The sampling methodology employed in this study utilized an active sampling method similar to those described by Abbasi et al.²¹ and Dehghani et al.¹ Additionally, the quadrant technique was applied to ensure systematic distribution and uniform coverage in the sampling areas and guarantee representative sampling collection.²² Once the quadrants were delimited with paper masking tape, the samples were collected using a natural fibers brush and a steel dustpan, then deposited into aluminum bags, and subsequently stored in glass jars to reduce the risk of cross-contamination. Finally, the samples were transported to the laboratory in cardboard boxes. The aluminum bags and glass jars were rinsed thrice with ultrapure Milli-Q (18.2 MΩ cm) water before use. Similarly, the brush and the steel dustpan were also rinsed.

2.3 Sample pre-treatment

After sample collection, each sample was carefully weighed with an analytical balance (RADWAG AS 220.R2, Poland) to calculate the total dust collected. Subsequently, the working mass was determined to be 0.25 g ± 0.001 g. Once the mass was established, the samples were sieved through a 5 mm steel sieve into a 250 mL glass beaker to remove non-interest particles, such as coarse debris.

2.4 Sample treatment

The sample treatment was carried out based on the proposed methodology by Dehghani et al.¹ and Abbasi et al.²³ After sieving the samples into glass beakers, 35 mL of H₂O₂ (30% v/v) was added to remove organic materials. The beakers were then covered with aluminum foil and placed in stirring plates for 72 hours at 60–70 °C and 225 rpm. Following this, the samples were filtered using a vacuum pump (MZ C1, VACUUBRAND®, Germany) and a metal funnel using cellulose fiber filters (Hahnemühle, Germany) of 0.42 μm pore size and 47 mm in diameter to remove the H₂O₂. The beakers were washed three times with Milli-Q ultrapure water (18.2 MΩ cm) to avoid any loss of microparticles. No effects of H₂O₂ on the filter integrity or potential fragmentation were observed. Afterward, a density separation procedure was conducted employing ZnCl₂ (1.3 kg L⁻¹). Each filter obtained in the previous step was washed with pressure with Milli-Q ultrapure water (18.2 MΩ cm) into a new 250 mL beaker to remove the present microparticles in the filter, and then 100 mL of the ZnCl₂ solution was added. The mixture was stirred for 5 min at 400 rpm and left to settle for 24 hours at room temperature. The supernatant was then filtered using a vacuum filtration system and cellulose fiber filters of 0.42 μm pore size and 47 mm diameter. The remaining liquid in the beaker was subjected to the density separation process three more times; four filters were obtained for each treated sample. Finally, the filters were stored in Petri dishes and dried at room temperature to detect and quantify microparticles.

2.5 Sample analysis

2.5.1 Shape characterization and quantification of total microparticles. To quantify and determine the shape and size of the microparticles, the previously dried and treated filters were observed using a stereomicroscope (ZEISS SteREO Discovery.V20, Germany) equipped with image analysis software. Following the approach described by Cai et al.,²⁴ a representative sample comprising 20% of microparticles by shape and color present in each sample was chosen for size analysis (≥50 μm).

GOAL:
Answer yes or no to whether each statement agrees with the methods excerpt, quoting the words that decide it: (a) the samples were sieved through a 5 mm steel sieve; (b) the beakers with H₂O₂ were stirred for 48 hours; (c) four filters were obtained for each treated sample. The rows that follow were taken from a different source than the methods excerpt.

DATA:
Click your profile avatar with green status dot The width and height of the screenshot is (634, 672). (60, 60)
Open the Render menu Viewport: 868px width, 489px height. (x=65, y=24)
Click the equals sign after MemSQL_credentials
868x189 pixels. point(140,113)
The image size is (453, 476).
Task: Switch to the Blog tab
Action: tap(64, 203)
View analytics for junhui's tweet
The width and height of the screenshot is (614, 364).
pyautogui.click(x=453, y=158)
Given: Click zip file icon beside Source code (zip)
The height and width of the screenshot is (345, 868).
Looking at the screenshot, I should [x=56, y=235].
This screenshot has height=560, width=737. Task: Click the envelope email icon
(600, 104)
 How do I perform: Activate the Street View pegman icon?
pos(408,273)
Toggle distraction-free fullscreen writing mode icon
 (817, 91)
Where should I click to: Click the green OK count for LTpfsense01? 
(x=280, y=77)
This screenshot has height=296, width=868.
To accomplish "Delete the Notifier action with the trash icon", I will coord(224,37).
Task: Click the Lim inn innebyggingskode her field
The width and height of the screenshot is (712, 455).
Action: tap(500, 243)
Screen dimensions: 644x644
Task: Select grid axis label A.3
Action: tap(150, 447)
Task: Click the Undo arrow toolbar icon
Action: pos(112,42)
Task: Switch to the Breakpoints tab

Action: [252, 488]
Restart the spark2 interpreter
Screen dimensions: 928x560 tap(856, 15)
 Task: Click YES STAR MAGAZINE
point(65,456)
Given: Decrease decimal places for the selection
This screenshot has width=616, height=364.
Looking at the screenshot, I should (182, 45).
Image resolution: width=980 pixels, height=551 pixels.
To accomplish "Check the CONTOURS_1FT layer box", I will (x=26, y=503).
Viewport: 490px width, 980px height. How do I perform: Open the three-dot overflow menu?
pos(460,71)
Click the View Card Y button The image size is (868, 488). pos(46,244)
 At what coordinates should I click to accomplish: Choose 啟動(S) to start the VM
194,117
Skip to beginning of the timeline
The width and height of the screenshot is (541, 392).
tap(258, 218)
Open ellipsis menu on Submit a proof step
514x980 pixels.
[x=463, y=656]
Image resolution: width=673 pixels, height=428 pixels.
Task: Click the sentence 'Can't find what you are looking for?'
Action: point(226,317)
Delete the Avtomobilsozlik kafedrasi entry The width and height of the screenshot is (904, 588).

EXPECTED OUTPUT:
(a) Yes: "the samples were sieved through a 5 mm steel sieve into a 250 mL glass beaker"
(b) No: "placed in stirring plates for 72 hours at 60–70 °C and 225 rpm"
(c) Yes: "four filters were obtained for each treated sample"